Objective ->
Render everything from the line containing "Task: Click the 1 Oct 00:16 time label" down to the line containing "Click the AutoCity", both included, as a Markdown table with the columns Row and Line. Number each line in the Row column and leave out any blank lines.
BEGIN Material for this task
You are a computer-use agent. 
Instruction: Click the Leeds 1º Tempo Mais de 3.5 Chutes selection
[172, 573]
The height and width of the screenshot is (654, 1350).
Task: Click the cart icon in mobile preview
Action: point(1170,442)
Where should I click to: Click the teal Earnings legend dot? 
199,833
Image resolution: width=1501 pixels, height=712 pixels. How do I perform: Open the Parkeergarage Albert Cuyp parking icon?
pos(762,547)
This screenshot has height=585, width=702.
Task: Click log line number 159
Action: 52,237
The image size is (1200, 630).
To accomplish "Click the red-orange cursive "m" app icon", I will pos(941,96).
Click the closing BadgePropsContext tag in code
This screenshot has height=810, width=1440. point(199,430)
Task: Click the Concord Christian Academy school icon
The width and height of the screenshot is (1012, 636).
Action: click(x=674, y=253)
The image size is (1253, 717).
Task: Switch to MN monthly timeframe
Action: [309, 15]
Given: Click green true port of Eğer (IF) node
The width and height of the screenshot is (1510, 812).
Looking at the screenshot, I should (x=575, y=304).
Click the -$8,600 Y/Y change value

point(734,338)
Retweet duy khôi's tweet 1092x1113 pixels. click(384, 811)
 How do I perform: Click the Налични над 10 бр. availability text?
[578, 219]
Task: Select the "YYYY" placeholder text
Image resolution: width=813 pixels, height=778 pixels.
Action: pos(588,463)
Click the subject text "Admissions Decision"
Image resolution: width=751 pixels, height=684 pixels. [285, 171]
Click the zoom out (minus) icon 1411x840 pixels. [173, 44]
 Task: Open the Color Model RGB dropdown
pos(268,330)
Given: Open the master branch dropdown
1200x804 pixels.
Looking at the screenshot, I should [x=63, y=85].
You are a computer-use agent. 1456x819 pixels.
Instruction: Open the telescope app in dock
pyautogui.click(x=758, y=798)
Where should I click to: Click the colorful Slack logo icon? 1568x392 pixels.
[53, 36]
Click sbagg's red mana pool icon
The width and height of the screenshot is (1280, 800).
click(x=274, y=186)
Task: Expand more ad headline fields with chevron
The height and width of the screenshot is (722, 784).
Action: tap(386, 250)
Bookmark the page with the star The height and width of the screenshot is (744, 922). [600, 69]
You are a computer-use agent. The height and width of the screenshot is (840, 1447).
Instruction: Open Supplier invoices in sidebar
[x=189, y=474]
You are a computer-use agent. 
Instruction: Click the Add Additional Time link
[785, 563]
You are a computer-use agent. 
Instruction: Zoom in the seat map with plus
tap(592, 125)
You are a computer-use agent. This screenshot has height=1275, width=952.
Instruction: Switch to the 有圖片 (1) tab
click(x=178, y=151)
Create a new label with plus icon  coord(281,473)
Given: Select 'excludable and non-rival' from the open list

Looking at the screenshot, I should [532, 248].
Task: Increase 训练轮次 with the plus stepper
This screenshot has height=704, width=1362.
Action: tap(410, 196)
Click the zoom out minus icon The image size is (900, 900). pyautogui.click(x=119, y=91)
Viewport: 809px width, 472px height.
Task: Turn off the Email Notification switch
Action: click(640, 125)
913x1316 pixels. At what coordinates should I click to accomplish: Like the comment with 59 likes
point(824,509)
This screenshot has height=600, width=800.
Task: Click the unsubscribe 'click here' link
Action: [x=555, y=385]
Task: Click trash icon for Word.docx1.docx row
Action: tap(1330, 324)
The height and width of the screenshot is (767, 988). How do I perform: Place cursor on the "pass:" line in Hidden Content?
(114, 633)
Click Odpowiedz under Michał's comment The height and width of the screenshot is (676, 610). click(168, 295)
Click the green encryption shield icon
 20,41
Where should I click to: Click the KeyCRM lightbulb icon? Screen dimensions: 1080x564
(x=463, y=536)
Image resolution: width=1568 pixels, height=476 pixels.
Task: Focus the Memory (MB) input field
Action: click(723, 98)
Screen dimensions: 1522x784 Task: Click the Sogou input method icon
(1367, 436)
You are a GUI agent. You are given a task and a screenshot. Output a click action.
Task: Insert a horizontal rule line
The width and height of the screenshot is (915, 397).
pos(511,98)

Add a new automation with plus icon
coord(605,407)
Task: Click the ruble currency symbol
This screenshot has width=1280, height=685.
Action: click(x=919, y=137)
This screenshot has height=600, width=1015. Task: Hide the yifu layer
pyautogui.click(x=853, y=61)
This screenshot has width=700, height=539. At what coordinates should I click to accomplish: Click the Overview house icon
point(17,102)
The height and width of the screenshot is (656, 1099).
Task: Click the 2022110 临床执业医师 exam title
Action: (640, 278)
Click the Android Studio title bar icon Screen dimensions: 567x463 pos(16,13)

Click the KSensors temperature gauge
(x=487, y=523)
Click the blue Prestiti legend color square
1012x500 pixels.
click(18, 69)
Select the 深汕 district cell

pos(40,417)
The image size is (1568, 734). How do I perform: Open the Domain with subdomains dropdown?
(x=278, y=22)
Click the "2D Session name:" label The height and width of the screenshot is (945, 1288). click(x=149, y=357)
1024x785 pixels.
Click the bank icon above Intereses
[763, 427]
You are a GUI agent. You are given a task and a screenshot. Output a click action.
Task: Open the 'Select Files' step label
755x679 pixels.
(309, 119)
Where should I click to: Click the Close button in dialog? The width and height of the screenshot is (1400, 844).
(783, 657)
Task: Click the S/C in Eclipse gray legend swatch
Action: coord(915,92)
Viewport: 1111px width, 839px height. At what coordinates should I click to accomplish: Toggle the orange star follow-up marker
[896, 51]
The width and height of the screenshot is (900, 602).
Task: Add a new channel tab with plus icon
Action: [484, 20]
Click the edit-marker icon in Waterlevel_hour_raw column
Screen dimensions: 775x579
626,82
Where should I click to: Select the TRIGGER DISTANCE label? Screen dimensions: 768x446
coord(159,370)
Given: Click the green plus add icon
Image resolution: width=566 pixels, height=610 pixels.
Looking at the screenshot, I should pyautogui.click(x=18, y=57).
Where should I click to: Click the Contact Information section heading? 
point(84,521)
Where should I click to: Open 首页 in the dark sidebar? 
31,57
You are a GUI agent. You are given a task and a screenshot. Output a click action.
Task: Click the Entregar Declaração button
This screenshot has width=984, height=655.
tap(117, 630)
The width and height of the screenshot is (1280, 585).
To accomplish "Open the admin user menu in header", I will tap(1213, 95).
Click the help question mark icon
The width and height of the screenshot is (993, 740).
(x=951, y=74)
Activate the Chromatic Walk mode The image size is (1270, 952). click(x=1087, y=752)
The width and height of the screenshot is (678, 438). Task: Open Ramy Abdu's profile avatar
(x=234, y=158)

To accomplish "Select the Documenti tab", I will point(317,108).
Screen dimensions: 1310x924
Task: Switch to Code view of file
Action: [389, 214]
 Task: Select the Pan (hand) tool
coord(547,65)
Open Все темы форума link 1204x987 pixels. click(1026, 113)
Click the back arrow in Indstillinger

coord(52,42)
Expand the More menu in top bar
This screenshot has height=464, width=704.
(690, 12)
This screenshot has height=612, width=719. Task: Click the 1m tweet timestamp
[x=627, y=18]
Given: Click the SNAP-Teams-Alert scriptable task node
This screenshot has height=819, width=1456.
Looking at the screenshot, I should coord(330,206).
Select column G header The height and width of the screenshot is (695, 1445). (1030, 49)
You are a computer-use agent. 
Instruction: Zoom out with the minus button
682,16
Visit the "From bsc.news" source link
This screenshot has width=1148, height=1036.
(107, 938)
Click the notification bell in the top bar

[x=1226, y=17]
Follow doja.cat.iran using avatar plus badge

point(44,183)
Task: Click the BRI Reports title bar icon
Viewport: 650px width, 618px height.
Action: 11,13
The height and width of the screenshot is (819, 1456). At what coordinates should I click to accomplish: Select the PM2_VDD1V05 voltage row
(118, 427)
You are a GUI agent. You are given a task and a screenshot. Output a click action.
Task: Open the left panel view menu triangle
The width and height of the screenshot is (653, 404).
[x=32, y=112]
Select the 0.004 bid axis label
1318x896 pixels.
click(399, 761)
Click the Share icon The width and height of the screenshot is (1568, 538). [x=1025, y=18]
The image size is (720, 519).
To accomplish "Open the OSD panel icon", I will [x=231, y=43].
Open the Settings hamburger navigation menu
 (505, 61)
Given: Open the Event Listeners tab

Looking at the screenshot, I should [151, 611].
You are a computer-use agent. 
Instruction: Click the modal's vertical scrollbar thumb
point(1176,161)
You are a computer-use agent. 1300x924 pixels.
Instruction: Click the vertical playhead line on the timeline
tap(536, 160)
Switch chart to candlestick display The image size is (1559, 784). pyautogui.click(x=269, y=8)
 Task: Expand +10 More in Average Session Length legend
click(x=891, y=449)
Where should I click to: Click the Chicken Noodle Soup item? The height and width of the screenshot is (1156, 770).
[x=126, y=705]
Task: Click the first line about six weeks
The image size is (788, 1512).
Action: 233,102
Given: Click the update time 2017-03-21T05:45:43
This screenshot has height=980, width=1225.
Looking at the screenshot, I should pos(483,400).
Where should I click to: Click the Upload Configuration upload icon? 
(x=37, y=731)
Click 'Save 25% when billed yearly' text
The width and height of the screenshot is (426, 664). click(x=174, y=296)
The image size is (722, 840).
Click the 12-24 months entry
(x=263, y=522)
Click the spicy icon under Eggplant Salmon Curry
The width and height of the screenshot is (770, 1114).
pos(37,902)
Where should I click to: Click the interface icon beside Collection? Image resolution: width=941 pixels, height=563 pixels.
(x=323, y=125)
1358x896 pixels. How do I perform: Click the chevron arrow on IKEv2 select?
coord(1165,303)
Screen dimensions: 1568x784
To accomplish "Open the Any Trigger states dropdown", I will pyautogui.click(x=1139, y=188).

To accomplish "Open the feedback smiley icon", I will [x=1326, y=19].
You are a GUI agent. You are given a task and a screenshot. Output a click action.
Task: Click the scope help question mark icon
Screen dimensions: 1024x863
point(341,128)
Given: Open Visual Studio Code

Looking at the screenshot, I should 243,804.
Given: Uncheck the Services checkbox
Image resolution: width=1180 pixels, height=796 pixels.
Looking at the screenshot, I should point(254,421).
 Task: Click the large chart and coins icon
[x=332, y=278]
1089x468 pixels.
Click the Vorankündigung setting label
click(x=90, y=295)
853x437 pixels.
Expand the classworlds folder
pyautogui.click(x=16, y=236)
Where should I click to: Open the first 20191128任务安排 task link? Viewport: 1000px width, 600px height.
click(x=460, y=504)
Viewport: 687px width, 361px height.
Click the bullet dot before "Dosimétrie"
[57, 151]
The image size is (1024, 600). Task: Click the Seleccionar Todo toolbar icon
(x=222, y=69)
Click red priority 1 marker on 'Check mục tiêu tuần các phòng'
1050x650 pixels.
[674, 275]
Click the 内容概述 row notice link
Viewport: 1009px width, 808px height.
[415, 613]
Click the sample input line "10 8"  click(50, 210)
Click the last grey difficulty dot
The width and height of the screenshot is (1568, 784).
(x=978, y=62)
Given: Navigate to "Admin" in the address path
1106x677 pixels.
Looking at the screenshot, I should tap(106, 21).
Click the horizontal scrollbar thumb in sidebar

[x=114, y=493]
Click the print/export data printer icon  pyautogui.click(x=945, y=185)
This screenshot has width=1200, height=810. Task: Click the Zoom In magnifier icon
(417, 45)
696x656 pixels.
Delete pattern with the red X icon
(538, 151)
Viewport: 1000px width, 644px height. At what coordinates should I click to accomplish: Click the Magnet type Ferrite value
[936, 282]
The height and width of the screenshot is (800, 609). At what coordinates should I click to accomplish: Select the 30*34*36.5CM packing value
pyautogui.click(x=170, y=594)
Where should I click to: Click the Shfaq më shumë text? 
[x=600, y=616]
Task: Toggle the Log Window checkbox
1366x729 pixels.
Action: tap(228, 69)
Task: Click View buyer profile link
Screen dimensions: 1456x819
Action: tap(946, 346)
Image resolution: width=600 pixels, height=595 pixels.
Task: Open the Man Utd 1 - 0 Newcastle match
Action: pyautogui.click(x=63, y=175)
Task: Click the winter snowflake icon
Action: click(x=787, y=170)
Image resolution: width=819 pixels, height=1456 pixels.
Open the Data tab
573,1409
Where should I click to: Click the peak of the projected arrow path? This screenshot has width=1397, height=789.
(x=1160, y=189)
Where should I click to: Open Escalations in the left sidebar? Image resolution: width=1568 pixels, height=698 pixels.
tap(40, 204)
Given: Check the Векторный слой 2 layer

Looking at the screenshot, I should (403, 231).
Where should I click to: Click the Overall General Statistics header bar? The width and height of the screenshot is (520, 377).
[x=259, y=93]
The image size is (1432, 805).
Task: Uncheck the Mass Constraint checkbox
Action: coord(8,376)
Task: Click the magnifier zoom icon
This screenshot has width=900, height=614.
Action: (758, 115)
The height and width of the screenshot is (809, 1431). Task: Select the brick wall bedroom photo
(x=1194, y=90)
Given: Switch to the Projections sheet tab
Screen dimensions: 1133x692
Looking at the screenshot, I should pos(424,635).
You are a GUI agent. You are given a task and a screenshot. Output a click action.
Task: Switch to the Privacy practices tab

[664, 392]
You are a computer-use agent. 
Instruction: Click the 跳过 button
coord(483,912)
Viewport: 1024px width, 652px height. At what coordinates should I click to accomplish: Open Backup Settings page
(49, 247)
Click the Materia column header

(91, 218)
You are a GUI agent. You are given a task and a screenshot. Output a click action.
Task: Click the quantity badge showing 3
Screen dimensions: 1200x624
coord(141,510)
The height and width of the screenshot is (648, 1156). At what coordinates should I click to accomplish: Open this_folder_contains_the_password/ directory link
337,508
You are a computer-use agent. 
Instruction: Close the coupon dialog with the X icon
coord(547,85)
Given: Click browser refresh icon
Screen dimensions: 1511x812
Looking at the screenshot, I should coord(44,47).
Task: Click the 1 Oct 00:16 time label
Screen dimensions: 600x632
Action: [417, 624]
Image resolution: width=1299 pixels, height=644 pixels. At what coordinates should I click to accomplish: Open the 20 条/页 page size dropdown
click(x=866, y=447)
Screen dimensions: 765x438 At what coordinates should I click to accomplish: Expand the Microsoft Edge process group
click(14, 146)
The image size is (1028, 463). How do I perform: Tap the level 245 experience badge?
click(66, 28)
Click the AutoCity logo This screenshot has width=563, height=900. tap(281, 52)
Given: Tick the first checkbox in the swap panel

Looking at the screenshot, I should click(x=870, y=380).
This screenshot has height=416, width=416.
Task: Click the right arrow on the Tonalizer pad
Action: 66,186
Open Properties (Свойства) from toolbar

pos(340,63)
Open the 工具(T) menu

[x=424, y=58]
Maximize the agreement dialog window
END Material for this task
The reply ->
| Row | Line |
|---|---|
| 1 | Task: Click the 1 Oct 00:16 time label |
| 2 | Screen dimensions: 600x632 |
| 3 | Action: [417, 624] |
| 4 | Image resolution: width=1299 pixels, height=644 pixels. At what coordinates should I click to accomplish: Open the 20 条/页 page size dropdown |
| 5 | click(x=866, y=447) |
| 6 | Screen dimensions: 765x438 At what coordinates should I click to accomplish: Expand the Microsoft Edge process group |
| 7 | click(14, 146) |
| 8 | The image size is (1028, 463). How do I perform: Tap the level 245 experience badge? |
| 9 | click(66, 28) |
| 10 | Click the AutoCity logo This screenshot has width=563, height=900. tap(281, 52) |